Por outro lado, a suplementação com vitamina A não teve efeito sobre a concentração de alfa-tocoferol no leite maduro. Nossa hipótese é que os mecanismos de competição entre as vitaminas A e E afetaram negativamente a biodisponibilidade do alfa-tocoferol somente no colostro, sendo desencadeados logo após a administração do suplemento.

Baseado nos nossos resultados, a suplementação materna com vitamina A aumentou os níveis de retinol no leite colostro, como era esperado. Por outro lado,

essa intervenção afetou de forma negativa a biodisponibilidade da vitamina E no leite colostro, reduzindo significativamente sua concentração. Tal redução torna-se preocupante, uma vez que o leite materno é a única fonte de vitamina E para lactentes, que possuem reservas limitadas de alfa-tocoferol ao nascimento, o que pode trazer prejuízos à saúde do neonato. Por outro lado, foi evidenciado que a suplementação materna com vitamina A, no pós-parto imediato, não teve efeito sobre os níveis de retinol e alfa-tocoferol no leite maduro.

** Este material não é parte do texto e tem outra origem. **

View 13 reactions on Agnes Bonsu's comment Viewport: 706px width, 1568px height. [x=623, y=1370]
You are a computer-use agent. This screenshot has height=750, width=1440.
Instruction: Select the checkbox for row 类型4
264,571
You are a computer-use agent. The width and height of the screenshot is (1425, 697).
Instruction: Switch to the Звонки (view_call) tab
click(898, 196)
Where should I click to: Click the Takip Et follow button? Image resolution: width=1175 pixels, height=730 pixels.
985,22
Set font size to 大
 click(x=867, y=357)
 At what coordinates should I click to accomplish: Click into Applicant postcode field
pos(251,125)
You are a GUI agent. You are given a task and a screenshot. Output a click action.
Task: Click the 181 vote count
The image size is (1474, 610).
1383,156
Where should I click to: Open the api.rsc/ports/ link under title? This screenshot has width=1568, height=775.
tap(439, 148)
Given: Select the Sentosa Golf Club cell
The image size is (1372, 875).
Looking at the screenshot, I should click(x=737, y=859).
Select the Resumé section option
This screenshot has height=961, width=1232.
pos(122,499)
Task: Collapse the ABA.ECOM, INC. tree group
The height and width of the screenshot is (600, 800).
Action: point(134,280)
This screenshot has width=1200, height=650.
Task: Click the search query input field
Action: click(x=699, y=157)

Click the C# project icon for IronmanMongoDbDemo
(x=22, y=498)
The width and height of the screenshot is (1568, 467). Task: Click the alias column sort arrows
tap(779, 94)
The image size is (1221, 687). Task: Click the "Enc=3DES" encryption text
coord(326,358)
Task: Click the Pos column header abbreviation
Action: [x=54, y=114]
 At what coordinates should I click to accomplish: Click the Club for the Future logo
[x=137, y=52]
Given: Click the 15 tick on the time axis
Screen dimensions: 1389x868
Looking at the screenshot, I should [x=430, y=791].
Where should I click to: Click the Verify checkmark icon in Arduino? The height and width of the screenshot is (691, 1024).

Diante disso, é importante a realização de pesquisas que avaliem a suplementação materna com altas doses de vitamina A sobre seus níveis no leite humano, bem como sua interação com outros micronutrientes do leite, que são essenciais para a saúde do recém-nascido, como a vitamina E. Dada a diminuição dos níveis de alfa-tocoferol no leite colostro após essa suplementação, sugerimos que os programas de suplementação ofereçam às puérperas suplementos com vitamina A adicionados de vitamina E. Atualmente, ocorre a adição de 49,4 mg de all-rac-α-tocoferol na cápsula de vitamina A que é distribuída pelo Programa Nacional de Suplementação de Vitamina A, instituído pelo Ministério da Saúde do Brasil. Esse processo é realizado com a função de proteger a vitamina A da oxidação, entretanto, essa estratégia também pode ser importante para compensar a redução da biodisponibilidade da vitamina E no leite colostro.